No Brasil, além das exigências mais rígidas dos financiadores internacionais, a questão ganhou fôlego com o debate sobre a utilização de recursos públicos e os recentes escândalos envolvendo desvios irregulares de verbas. Para ter uma idéia do peso do Estado no terceiro setor, pesquisa realizada pela FGV (Fundação Getulio Vargas) revelou que mais da metade das ONGs no Brasil é mantida por recursos oriundos do setor público.
Na esteira dos escândalos e da CPI das ONGs no Congresso, o governo endureceu as regras de repasse para as organizações. Ao mesmo tempo, parlamentares aproveitaram a CPI para apontar projetos isolados de mudanças na regulamentação do terceiro setor. Boa parte desses projetos preocupa os representantes de ONGs e fundações. "A maioria dos projetos de que temos notícia até agora sugere regulação que castra a liberdade das organizações", diz Eleilson Leite, coordenador da Abong (Associação Brasileira das ONGs) em São Paulo.
Na opinião dele e de outros representantes do setor, tais propostas refletem uma percepção equivocada em relação à participação das organizações nos casos de desvio de recursos públicos. O advogado Eduardo Szazi, por exemplo, defende que o problema não é da regulamentação específica, mas dos critérios -e do nível de transparência- que o setor público exige na seleção de seus parceiros. "Espero que a CPI mostre justamente que as envolvidas não eram organizações, mas quadrilhas travestidas de organizações. O que ocorre é que essas entidades, como quaisquer outras, não são imunes a isso", afirma Szazi. "Castrar a liberdade e a facilidade de formá-las, no entanto, vai contra uma conquista democrática importante de nossa sociedade."
"Ao mesmo tempo em que há avaliação geral de que a legislação atual não é apropriada, não se pode burocratizar demais um segmento para o qual a flexibilidade e a agilidade de atuação são fundamentais, inerentes à natureza de seu papel social", diz a pesquisadora Leilah Landim, uma das coordenadoras do Projeto Transparência e Prestação de Contas da Sociedade civil na América Latina, que abrange oito países.
Enquanto mudanças de ordem regulatória são debatidas, as organizações vão se adaptando ao ambiente de maior cobrança por transparência e prestação de contas. Há casos de entidades cujo trabalho é justamente orientar organizações, geralmente de pequeno porte, sobre como se tornarem mais transparentes -o que se tornou um ponto de diferenciação na cada vez mais acirrada competição pelo financiamento público e privado.

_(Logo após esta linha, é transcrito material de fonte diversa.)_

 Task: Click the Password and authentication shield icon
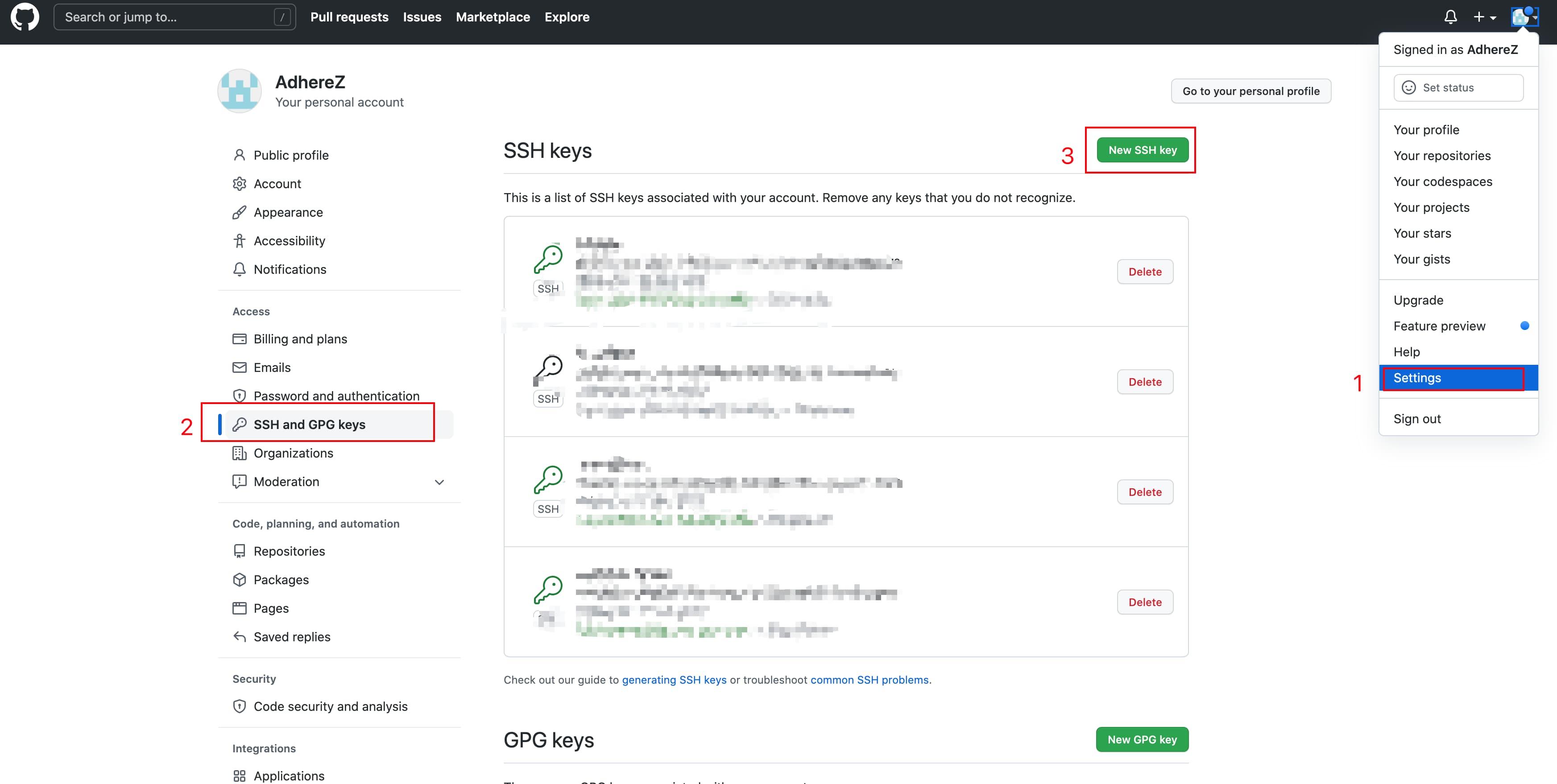click(x=240, y=396)
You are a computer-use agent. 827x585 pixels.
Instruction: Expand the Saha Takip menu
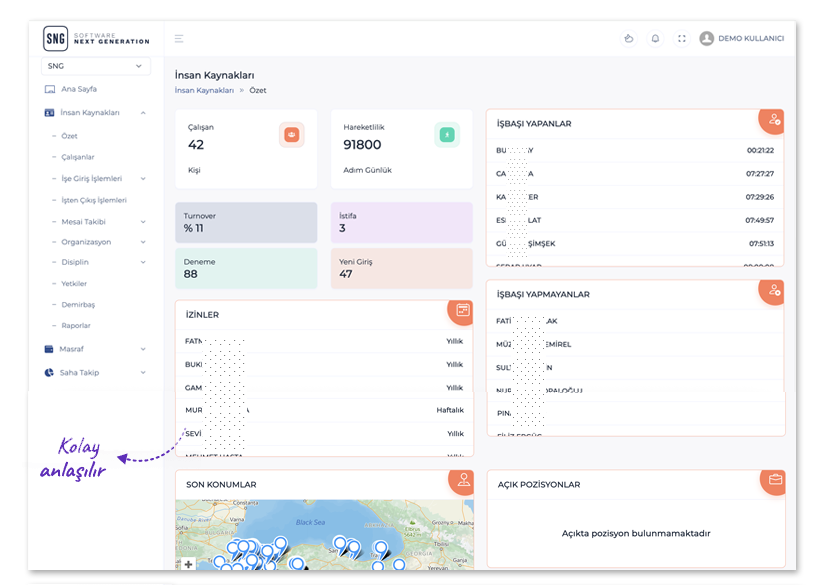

Qual o nível de transparência ideal? Segundo os especialistas, aquele que seja condizente com o porte e a complexidade da organização. "Exigir transparência não se trata de burocratizar as ações das organizações. Isso inviabilizaria, por exemplo, entidades informais pequenas, localizadas em lugares onde são extremamente necessárias e onde o seu trabalho é muito relevante", aponta Carolina Trevisan, consultora da Fundação W.K. Kellogg.